» Your instructions
Your answer should consist of every line from the records that holds the string "пыли".

» Provided entries

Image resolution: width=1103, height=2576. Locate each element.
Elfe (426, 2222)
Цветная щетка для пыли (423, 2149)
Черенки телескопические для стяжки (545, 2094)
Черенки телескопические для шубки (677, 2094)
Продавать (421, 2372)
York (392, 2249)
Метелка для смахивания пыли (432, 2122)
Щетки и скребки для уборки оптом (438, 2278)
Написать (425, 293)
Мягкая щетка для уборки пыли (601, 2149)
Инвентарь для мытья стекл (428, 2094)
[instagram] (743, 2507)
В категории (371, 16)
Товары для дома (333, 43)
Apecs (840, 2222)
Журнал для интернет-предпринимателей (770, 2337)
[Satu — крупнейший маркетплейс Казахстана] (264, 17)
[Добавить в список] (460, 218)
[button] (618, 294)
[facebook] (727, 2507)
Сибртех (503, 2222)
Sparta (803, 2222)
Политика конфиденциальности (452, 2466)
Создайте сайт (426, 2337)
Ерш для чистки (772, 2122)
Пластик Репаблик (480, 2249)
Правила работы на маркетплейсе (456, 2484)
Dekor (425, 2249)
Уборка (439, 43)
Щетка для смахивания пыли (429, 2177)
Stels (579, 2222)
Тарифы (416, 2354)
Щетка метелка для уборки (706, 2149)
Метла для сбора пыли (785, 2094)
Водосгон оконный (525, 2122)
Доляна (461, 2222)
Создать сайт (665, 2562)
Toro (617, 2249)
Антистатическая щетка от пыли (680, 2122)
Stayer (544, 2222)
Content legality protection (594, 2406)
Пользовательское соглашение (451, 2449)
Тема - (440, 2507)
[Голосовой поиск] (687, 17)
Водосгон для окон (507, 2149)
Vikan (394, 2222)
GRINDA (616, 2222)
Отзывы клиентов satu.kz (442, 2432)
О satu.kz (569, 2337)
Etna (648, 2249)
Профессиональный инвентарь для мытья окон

» Expected output
Цветная щетка для пыли (423, 2149)
Метелка для смахивания пыли (432, 2122)
Мягкая щетка для уборки пыли (601, 2149)
Щетка для смахивания пыли (429, 2177)
Метла для сбора пыли (785, 2094)
Антистатическая щетка от пыли (680, 2122)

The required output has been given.